These are involved in the redistribution of surplus food and can be classified either as ‘front-’ or ‘back-line’ organisations, with some fulfilling both functions (20):

‘Back-line’ organisations recover donated food from actors in the food supply chain which they transport, store and redistribute to a network of affiliated and qualified charitable organisations including charities, social restaurants, social enterprises, etc.

‘Front-line’ organisations receive donated food from ‘back-line’ organisations and/or directly from actors in the food supply chain. They, in turn, provide this food to their beneficiaries in various forms (e.g. food parcels, soup kitchens, meals served in social restaurants/cafés, etc.); some may also sell food products to people in need at a subsidised price.

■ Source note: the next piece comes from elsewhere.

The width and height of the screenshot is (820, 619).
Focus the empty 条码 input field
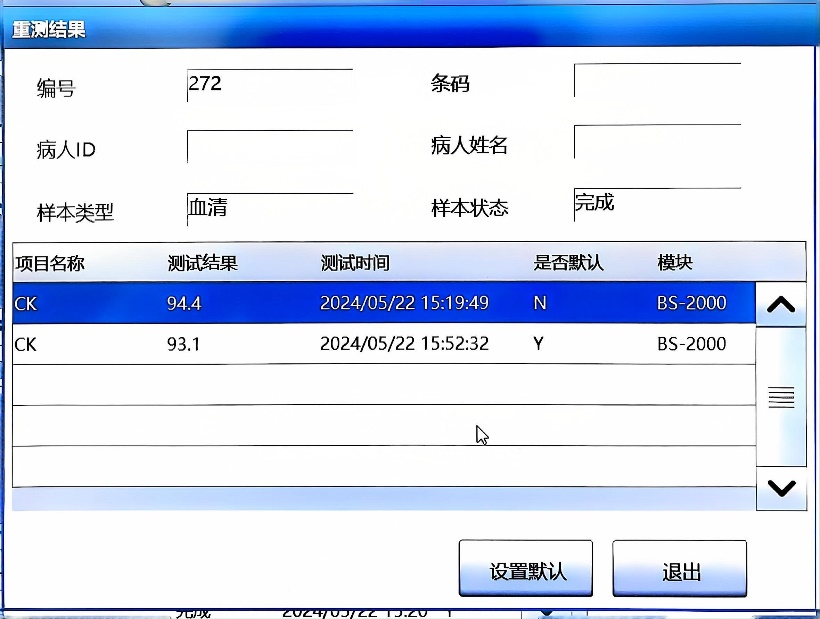click(x=657, y=81)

In many Member States, ‘back-line’ organisations are called ‘food banks’; however in some Member States (e.g. Estonia, Germany and the Netherlands) ‘food banks’ redistribute food not only to other organisations but also provide food directly to end beneficiaries. Furthermore, the activities of both the ‘front-’ and ‘back-line’ organisations may vary in the Member States: some limit their work to storage, transport and distribution of food; others process and prepare food and/or meals which are provided to the end beneficiary.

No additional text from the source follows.